Given that, I'd think this cluster could get away with significantly less hardware as long as the total RAM was kept steady. I.e., I think it could get away with ~10 nodes or even less, same 4-cores, same storage, as long as the RAM was bumped up to 64GB per node. Might even consider bumping the cores to 8 cores.

How would you go about implementing this and keeping this running smoothly? Say a single node is currently hosting 10 shards. Ideally one of the new nodes would pick up 20 shards when we bring it up if we also brought down 2 nodes. I'd want to move slowly, so I think we'd remove one node, let things settle, bring up the new node, settle, then bring down a second old node. Rinse, repeat, etc...

Setting aside any voting/master eligibility concerns and concentrating ONLY on node allocation, how could one tell elastic that the new node is capable of handling twice the load of the old ones in order to prevent the master from just allocating shards evenly across ALL nodes as old nodes are taken out and new nodes are brought in?

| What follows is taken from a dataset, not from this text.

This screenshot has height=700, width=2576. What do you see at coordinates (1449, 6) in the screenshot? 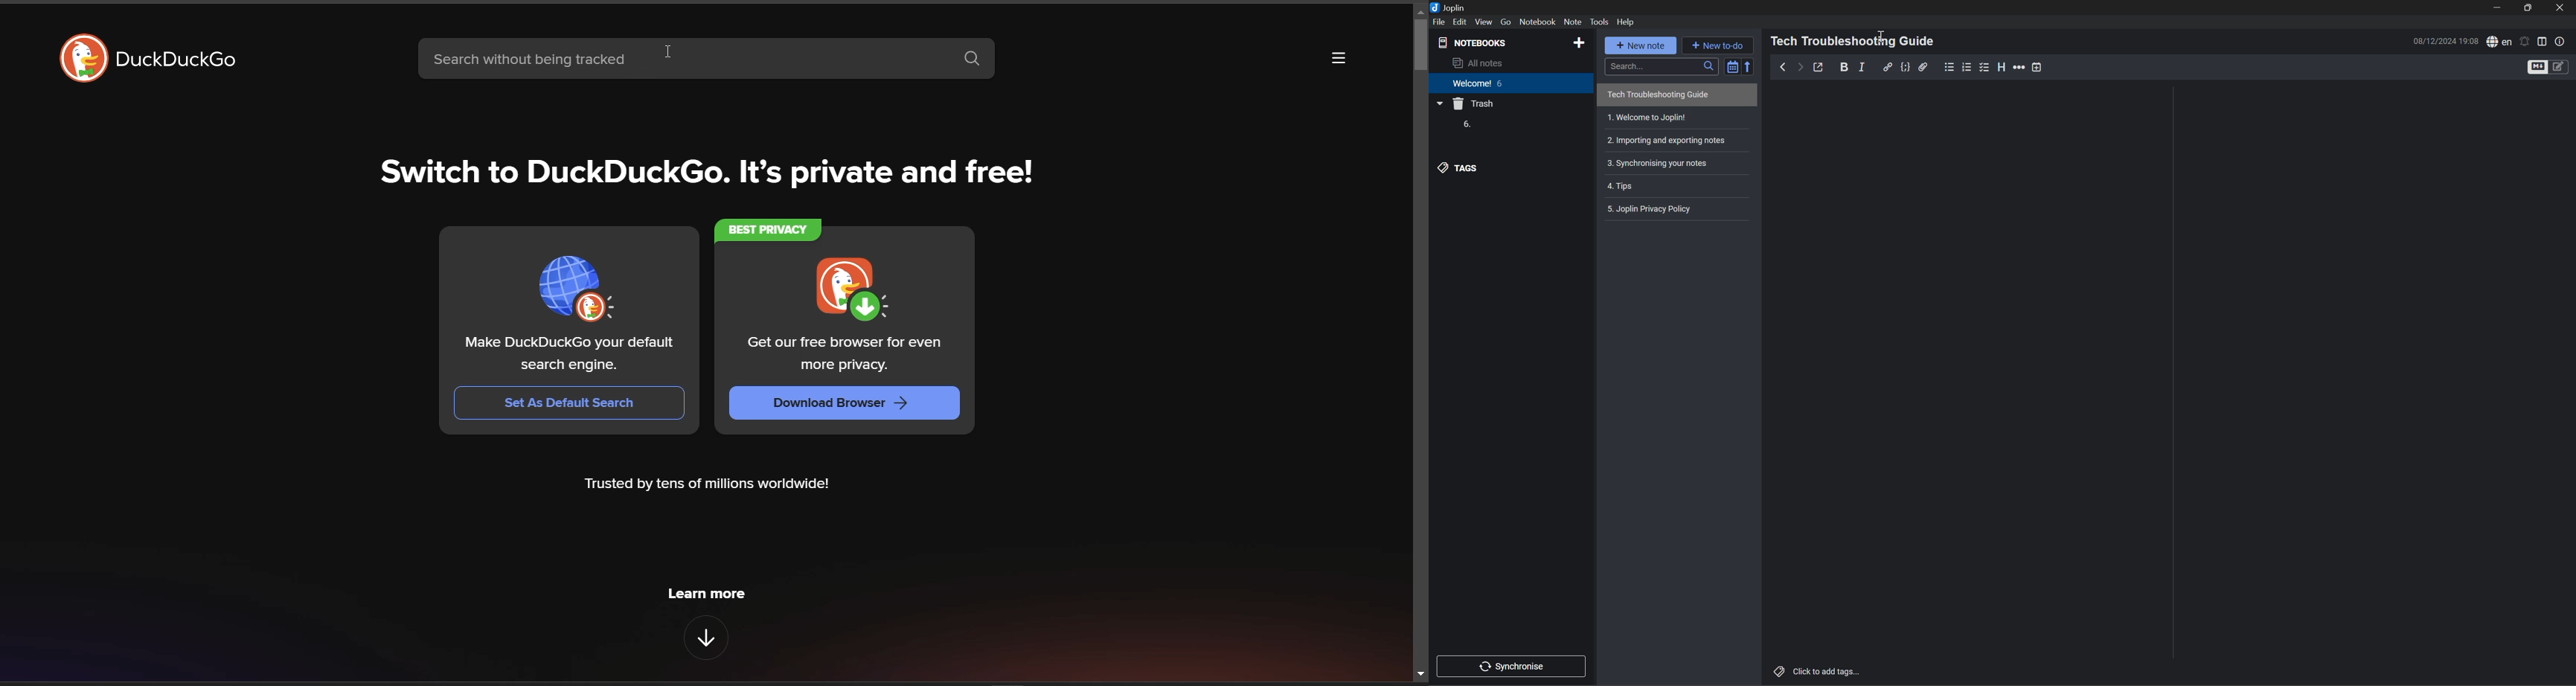
I see `Joplin` at bounding box center [1449, 6].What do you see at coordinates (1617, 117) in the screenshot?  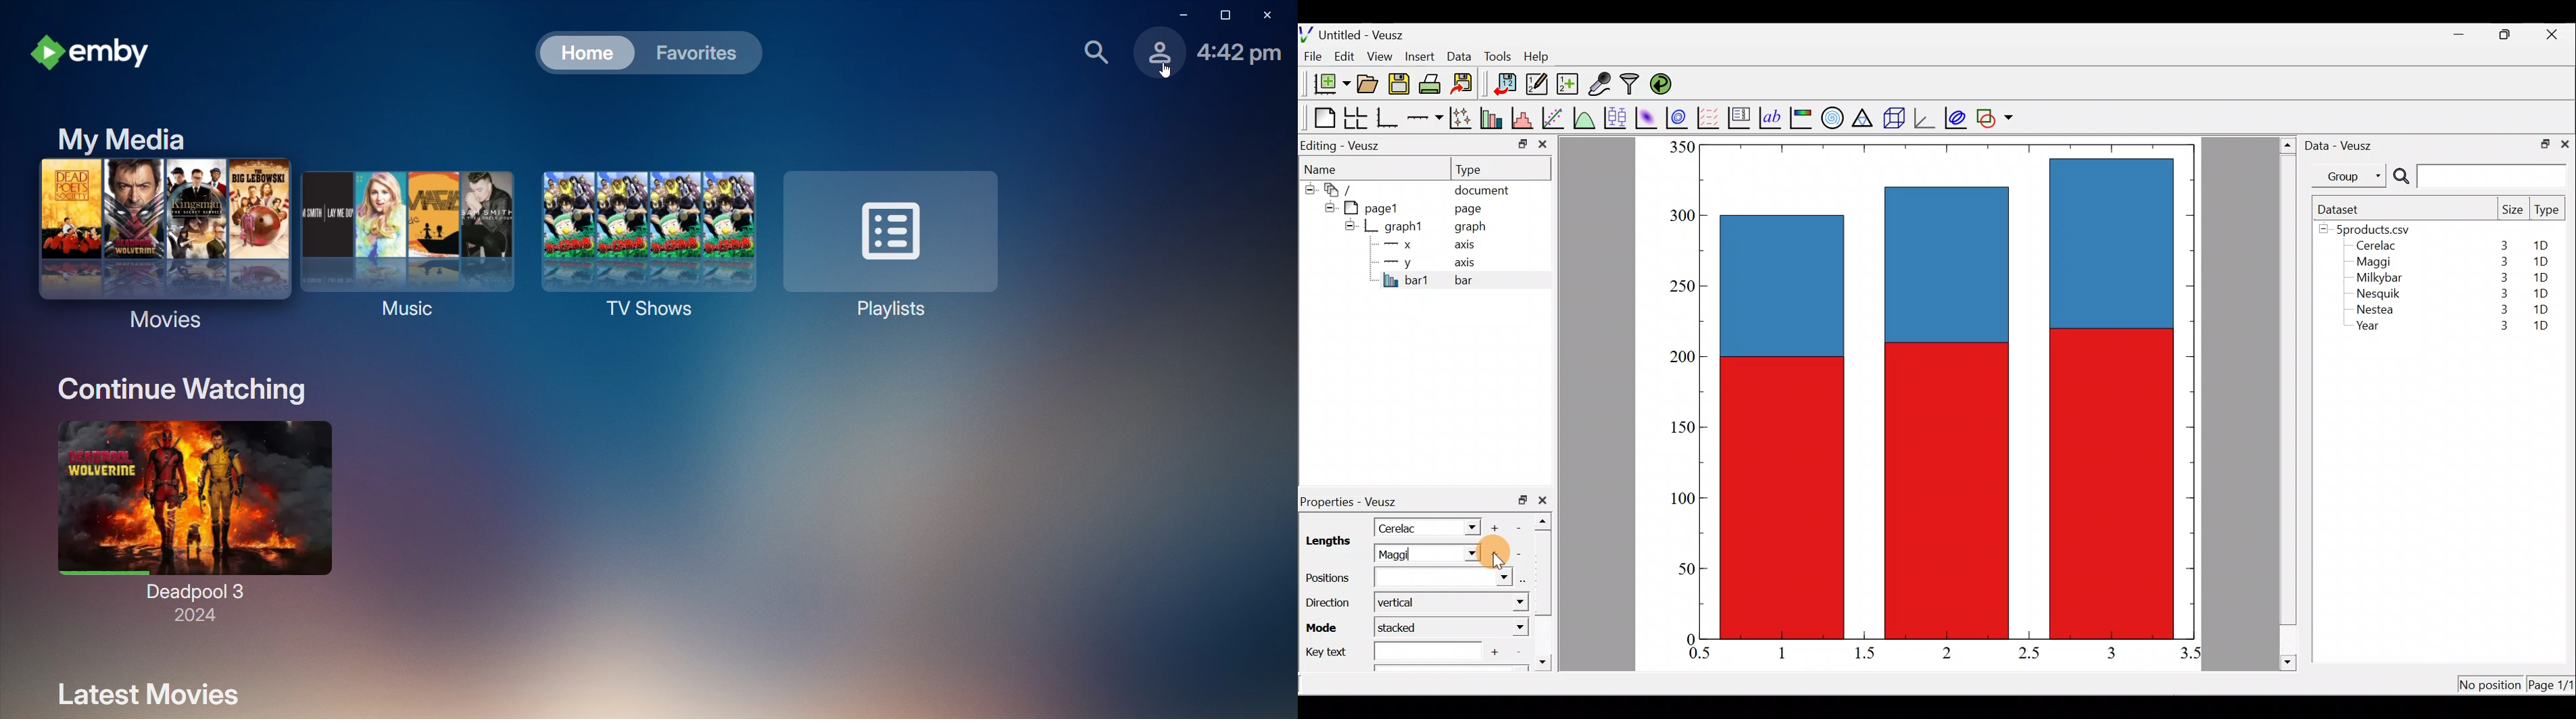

I'm not sure there is a way to do this with today's allocator unfortunately, Elasticsearch treats nodes as pretty much equivalent (within each tier at least). I think the way I'd do this would be to just add all the new nodes at once (temporarily scaling up the cluster well beyond its needs) and then vacate the old nodes with an allocation filter so they can be safely decommissioned.

I was afraid of that, but thanks for the reply.

I'm curious, could you explain the problem with adding all the new nodes and then vacating all the old ones? My thinking is that either you're in a Cloud-like environment so you would only be paying more while the cluster is oversized (which won't be long), or else you're in an on-prem-like environment where you have to commission all the new nodes ahead of time anyway. How would a more gradual approach be better?

Only for peace of mind. We're not given to making changes like this "fast", so we're going to want to spin up a new node (yes, we're cloud-based) and then decommission two old ones and make sure everything is working smoothly, and then continue one at a time with other nodes. We're just unlikely to decide to make a large switch like this without testing things out, and this isn't high enough priority to warrant duplicating the production setup to test it out or something like that.

So it's not a problem, per se, just something I was hoping we could do using allocation rules. All good.

Gotcha, I see. If you did that I'm not sure the observations from the intermediate states would give you very meaningful information, and it would be a bit of a pain to revert back to the original setup if you encountered problems after several steps. Personally I would be more comfortable running with the double-sized cluster for a while and using allocation filters to move things across fairly gradually, watching & testing carefully as you go. Admittedly a little more expensive, but much safer & easier to revert IMO.